The 14th largest cow-calf operation is getting out of the cattle business to concentrate on citrus growing.
Alico Inc., a large agribusiness company in Florida, announced on Nov. 16 the company plans to cease its direct cattle operations at Alico Ranch by the end of the year. The majority of Alico’s grazing land is found in Hendry County, with some in Collier County. A total of 71,000 acres is listed in the Conservation and Environmental Resources portion of Alico’s holdings.
“The ranch has been a landholding for us for generations, but even when profitable, ranch operations generated a minimal rate of return on capital,” Alico’s statement reads.

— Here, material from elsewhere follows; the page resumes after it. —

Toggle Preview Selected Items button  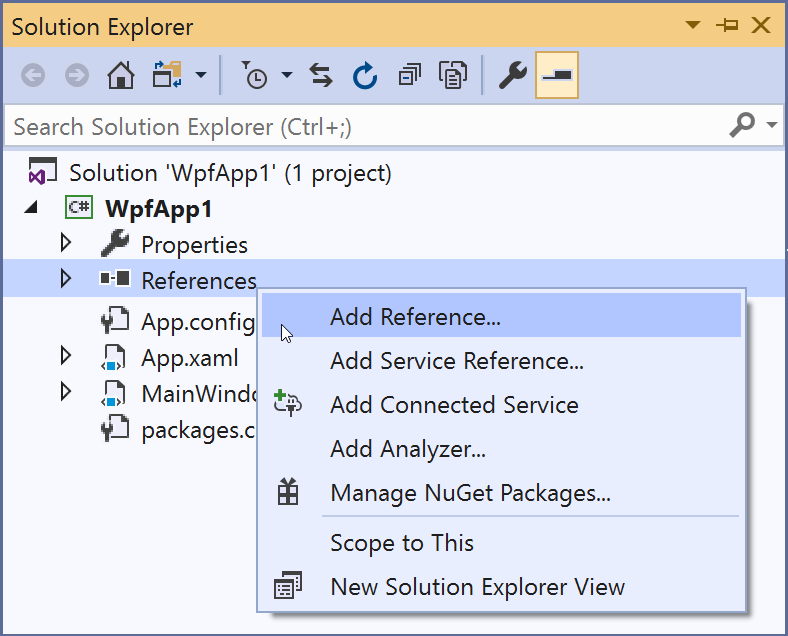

Alico plans to continue utilizing the property for long term water dispersement program and wildlife management programs. The grazing land will be leased to another party to run their own cattle.
“All of these decisions are intended to enable additional investment in the citrus business and redeployment of capital elsewhere,” Alico’s statement continues.
Citrus is going to be a focus of Alico 2.0, a program that hopes to reduce total expenses per acre from $3,314/acre in FY16 to $2,164/acre. Alico hopes to reduce the company’s cost to produce a pound solid of citrus from $2.14 to $1.56.
On the Alico website, the herd is listed as being approximately 9,000 head total counting cows and breeding bulls. In 2016, Alico was the 14th largest cow-calf ranch in the U.S., according to data from CattleFax.
Alico began as Atlantic Land Improvement Company (ALICO) in 1898 and was a subsidiary of the Atlantic Coast Line Railroad. In 1960, Alico was spun off into its own company keeping the acronym as its name. The publicly traded company not only had interest in cattle and citrus, but also with sugar cane, forestry and sod production.